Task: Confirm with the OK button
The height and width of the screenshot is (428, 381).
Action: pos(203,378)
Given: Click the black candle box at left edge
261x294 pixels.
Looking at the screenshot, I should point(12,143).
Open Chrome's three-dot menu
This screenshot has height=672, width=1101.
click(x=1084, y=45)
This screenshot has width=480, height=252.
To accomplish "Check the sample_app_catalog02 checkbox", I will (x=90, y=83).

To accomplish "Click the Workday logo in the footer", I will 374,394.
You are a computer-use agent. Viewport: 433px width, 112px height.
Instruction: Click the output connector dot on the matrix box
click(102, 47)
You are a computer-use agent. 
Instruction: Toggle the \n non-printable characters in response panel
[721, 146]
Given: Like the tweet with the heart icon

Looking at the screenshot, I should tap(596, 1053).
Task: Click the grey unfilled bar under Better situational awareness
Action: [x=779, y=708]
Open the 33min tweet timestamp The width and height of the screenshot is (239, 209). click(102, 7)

Given exercise:
Copy the lines from the one containing "Given: Like the tweet with the heart icon" through the end of the records, inclusive, reproducing them word for word.

Worked answer:
Given: Like the tweet with the heart icon

Looking at the screenshot, I should tap(596, 1053).
Task: Click the grey unfilled bar under Better situational awareness
Action: [x=779, y=708]
Open the 33min tweet timestamp The width and height of the screenshot is (239, 209). click(102, 7)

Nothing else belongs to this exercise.